The Trump administration said it plans to rearrest Mahmoud Khalil, with the goal of deporting the Columbia University activist of Palestinian descent to Algeria — a move that Khalil’s lawyers panned Thursday as illegal.

Khalil was being held in Louisiana until a federal judge ordered him released last June. But last week, an appeals court dealt a major blow to Khalil’s legal challenge to his detention, reversing the lower court order, 2-1, and paving the way for him to be arrested again.

“It looks like he’ll go to Algeria. That’s what the thought is right now,” Tricia McLaughlin, a top Department of Homeland Security official, told NewsNation on Wednesday night. Khalil lived in Algeria, where he has citizenship, as a Syrian refugee, before relocating to the United States for his studies.

“It’s a reminder for those who are in this country on a visa or on a green card, you’re a guest in this country. Act like it,” added McLaughlin, an assistant secretary for public affairs.

The plan also drew criticism from New York City Mayor Mamdani. Asked if he was in touch with President Trump directly about Khalil’s case, the mayor said he would make clear “to everyone” that efforts to deport the activist were part of a broader attack on free speech.

Mahmoud Khalil is a New Yorker. He should remain in New York,” Mamdani said at an unrelated press conference Thursday. Khalil publicly supported Mamdani’s bid for mayor and attended his inauguration.

“We have seen this attack on him is part of a larger attack on the freedom of speech that is especially pronounced when it comes to the use of that speech to stand up for Palestinian human rights, and I will make that clear to everyone,” Mamdani said.

Khalil’s lawyers have questioned the legality of rearresting him before last week’s decision could be reviewed. The Daily News has reached out to his legal team for clarity.

“Mahmoud cannot be legally detained or deported now because his appeals process has not concluded,” they wrote in a statement Thursday to the Columbia Spectator. “But it’s no surprise to hear the government reiterate what has always been its ultimate goal: to impose the extreme punishment of deportation on Mahmoud for his pro-Palestinian speech.”
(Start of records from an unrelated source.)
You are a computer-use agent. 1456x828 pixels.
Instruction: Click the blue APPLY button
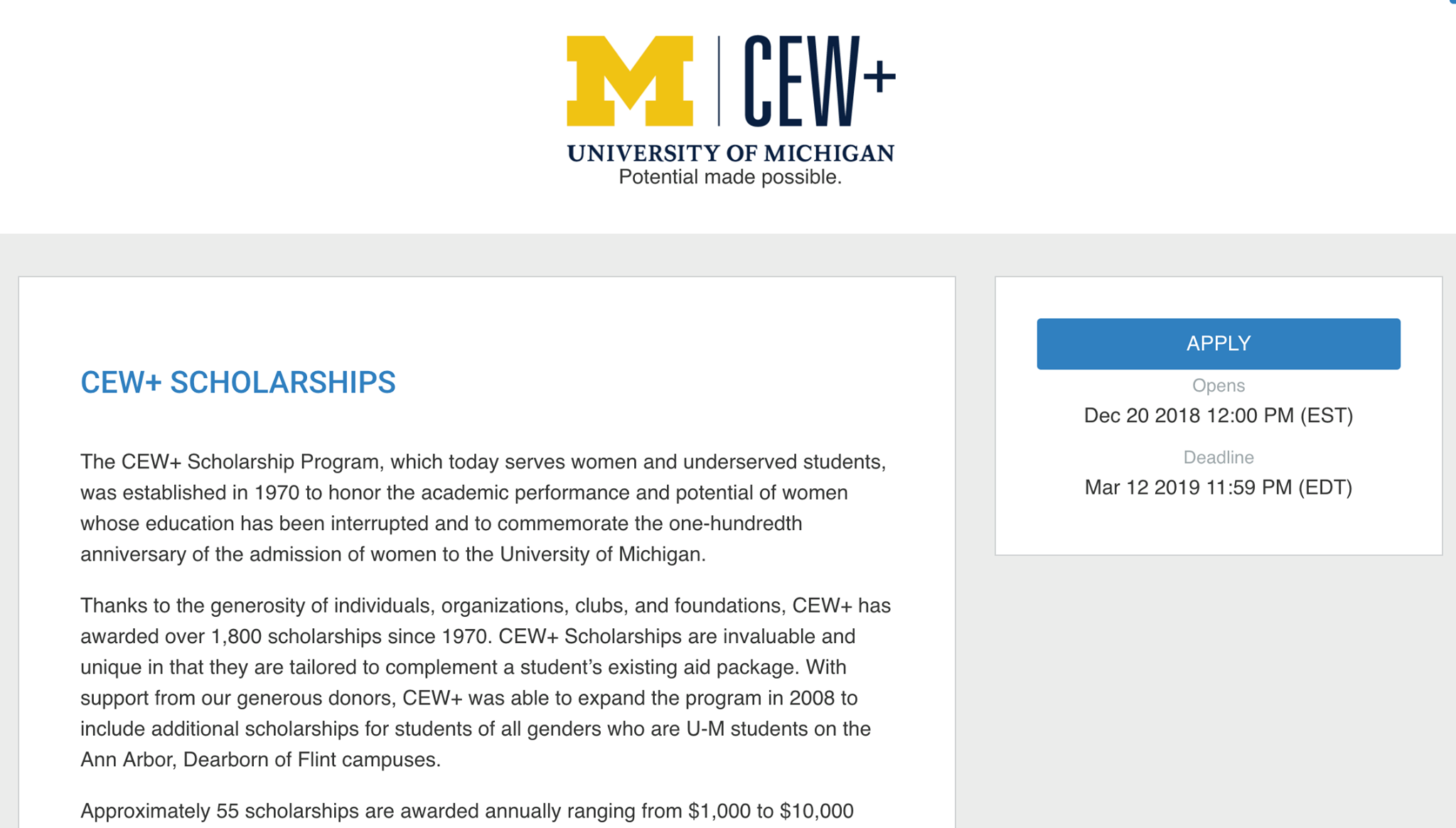[1219, 344]
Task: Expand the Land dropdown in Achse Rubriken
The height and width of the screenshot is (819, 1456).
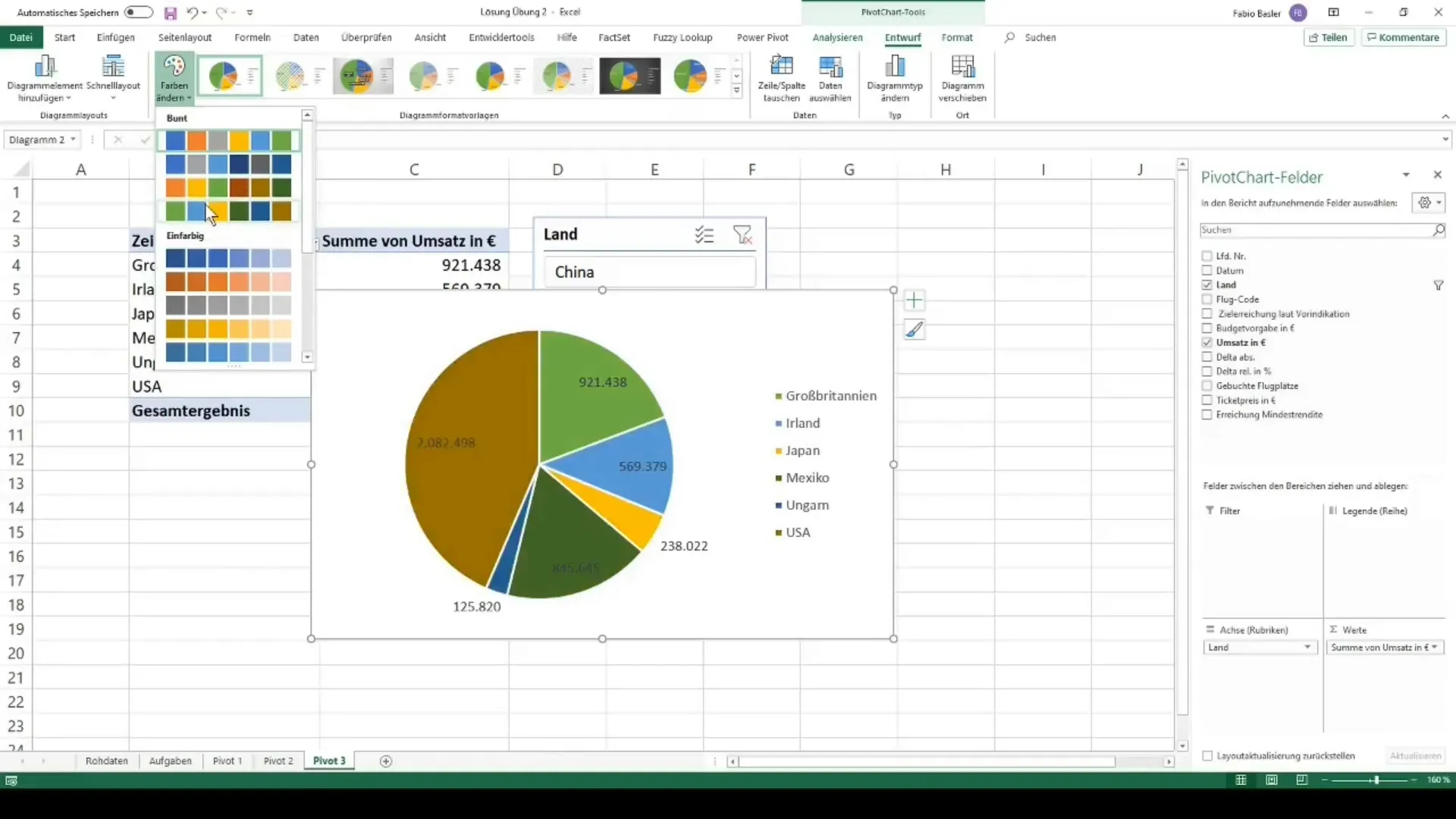Action: click(x=1307, y=647)
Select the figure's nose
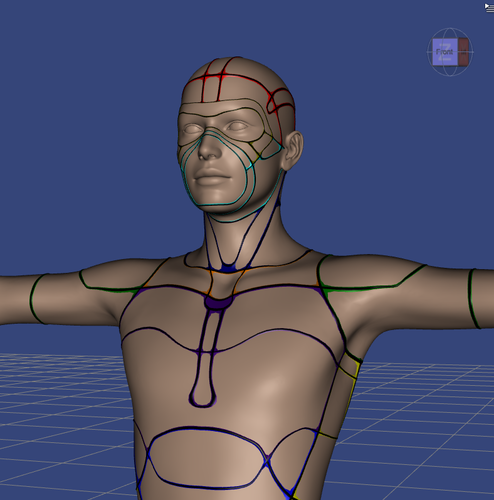494x500 pixels. coord(209,148)
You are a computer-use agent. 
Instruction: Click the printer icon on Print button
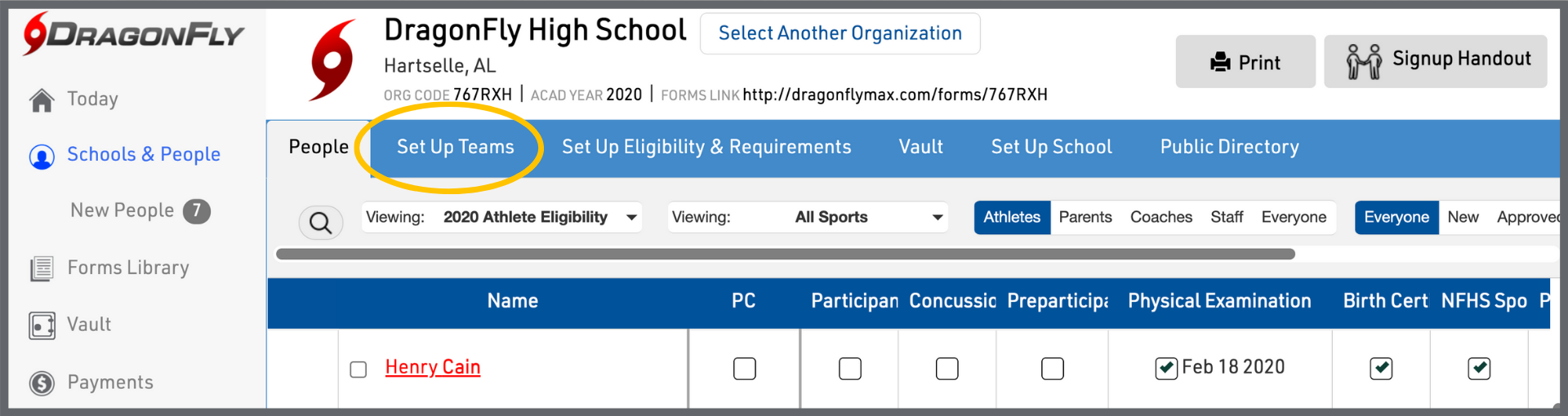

Khalil, who served as a negotiator between Columbia protesters and the school administration in spring 2024, became the public face of Trump’s crackdown on pro-Palestinian advocacy after federal officials detained him in March. He is a green card holder and married to an American citizen, who recently gave birth in the U.S. to their first child.

The Trump administration has argued in court that Khalil’s presence in the United States is a threat to foreign policy interests, while accusing him in public of antisemitism and sympathies for Hamas. Khalil has denied the allegations and spoken out against antisemitism, including before his arrest.